Meeting of the Parliament 03 November 2015
I absolutely accept that, but we must continue with our campaign. I stretch out my hand of friendship to Mr Allard. We have been in the same campaign for some time and will continue with that.
The arguments are there to be taken on and won, and the fears that people have are there to be taken on and allayed. The military argument grows weaker by the day. Ex-generals such as Lord Bramall and General Ramsbotham say that changes in international politics make Trident, not the debate over its future, an irrelevance. They identify cybercrime, climate change and terrorism as the major threats to our security. There is no longer a two-horse superpower race—thankfully, the cold war is over. As one of my colleagues mentioned in the debate on Sunday, Russian investment in the United Kingdom is at a record high and, similarly, the UK’s business and financial links with China, India, Pakistan and France are all at record or near-record levels. That hardly makes us one of their top military targets. The military argument is not strong, and people such as Michael Portillo, Nick Harvey, Nick Brown and Crispin Blunt all agree with that.
For me, the jobs argument is important, because the workforce and communities that are affected by Trident are the key consideration in the debate. We have to give assurances to people in the supply chain, small businesses, engineers and fabricators that we have a real and genuine plan to create jobs—not imaginary jobs, but a guaranteed future. Surely with £167 billion we can do that. It is not beyond the wit of man to use that eye-watering sum of money for things that will benefit humanity, rather than for something that, if it were ever used, would destroy humanity.

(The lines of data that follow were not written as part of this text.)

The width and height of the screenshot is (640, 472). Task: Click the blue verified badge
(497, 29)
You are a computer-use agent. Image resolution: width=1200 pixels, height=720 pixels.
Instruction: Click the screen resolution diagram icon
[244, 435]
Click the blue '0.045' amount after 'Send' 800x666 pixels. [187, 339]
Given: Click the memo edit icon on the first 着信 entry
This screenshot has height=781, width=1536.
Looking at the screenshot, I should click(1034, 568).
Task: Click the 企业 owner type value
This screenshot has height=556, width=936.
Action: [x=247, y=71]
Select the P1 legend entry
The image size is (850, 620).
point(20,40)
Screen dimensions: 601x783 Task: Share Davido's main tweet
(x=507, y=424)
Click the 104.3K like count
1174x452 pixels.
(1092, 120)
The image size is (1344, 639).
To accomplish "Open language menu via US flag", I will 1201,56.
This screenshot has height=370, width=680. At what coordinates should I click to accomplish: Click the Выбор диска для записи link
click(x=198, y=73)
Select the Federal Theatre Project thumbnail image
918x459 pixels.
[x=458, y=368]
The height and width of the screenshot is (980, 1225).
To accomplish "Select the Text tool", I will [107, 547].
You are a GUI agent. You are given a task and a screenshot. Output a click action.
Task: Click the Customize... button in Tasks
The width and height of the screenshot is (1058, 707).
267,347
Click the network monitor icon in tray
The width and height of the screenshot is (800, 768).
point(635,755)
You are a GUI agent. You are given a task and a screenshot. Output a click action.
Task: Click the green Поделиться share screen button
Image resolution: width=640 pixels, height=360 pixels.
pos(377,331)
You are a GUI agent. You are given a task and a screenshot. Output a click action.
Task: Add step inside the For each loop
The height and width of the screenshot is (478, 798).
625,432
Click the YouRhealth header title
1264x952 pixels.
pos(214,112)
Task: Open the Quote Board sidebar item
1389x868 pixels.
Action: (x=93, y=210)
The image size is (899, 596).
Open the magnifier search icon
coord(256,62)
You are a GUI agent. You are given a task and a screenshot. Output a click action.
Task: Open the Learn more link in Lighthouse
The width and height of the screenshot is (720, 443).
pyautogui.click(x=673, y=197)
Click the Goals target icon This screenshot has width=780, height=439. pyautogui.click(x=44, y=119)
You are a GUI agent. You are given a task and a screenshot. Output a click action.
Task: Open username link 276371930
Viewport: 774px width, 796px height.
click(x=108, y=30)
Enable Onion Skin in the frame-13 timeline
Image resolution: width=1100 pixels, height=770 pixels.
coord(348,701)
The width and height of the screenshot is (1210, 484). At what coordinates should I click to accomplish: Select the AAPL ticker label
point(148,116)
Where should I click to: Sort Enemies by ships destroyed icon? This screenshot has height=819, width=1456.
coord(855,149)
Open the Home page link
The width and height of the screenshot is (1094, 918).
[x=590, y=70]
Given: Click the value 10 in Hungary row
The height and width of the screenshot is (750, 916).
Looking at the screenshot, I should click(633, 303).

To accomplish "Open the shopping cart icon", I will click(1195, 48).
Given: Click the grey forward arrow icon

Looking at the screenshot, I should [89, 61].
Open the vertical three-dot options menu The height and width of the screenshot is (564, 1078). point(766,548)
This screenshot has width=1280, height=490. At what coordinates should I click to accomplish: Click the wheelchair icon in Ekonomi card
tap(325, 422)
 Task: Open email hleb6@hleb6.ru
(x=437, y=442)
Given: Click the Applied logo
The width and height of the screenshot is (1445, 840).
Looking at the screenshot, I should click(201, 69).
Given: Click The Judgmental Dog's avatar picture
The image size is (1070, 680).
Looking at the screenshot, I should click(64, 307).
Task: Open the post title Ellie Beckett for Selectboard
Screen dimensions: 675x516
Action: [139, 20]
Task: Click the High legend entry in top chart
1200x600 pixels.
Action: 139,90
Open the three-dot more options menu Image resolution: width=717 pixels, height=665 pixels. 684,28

I think that the minister said that our share of the money involved would be £13.9 billion. Mr Lamont questioned the figure of £167 billion. He might be right to question that figure, because it was a Tory member of Parliament who provided it, but let us take it at face value. If our share is £13.9 billion, we can create plenty of jobs with that. We should look at what happened in America when bases were closing and new jobs and infrastructure were created in a planned and strategic way. Surely we can replicate that with the eye-watering sums of money that are on the table.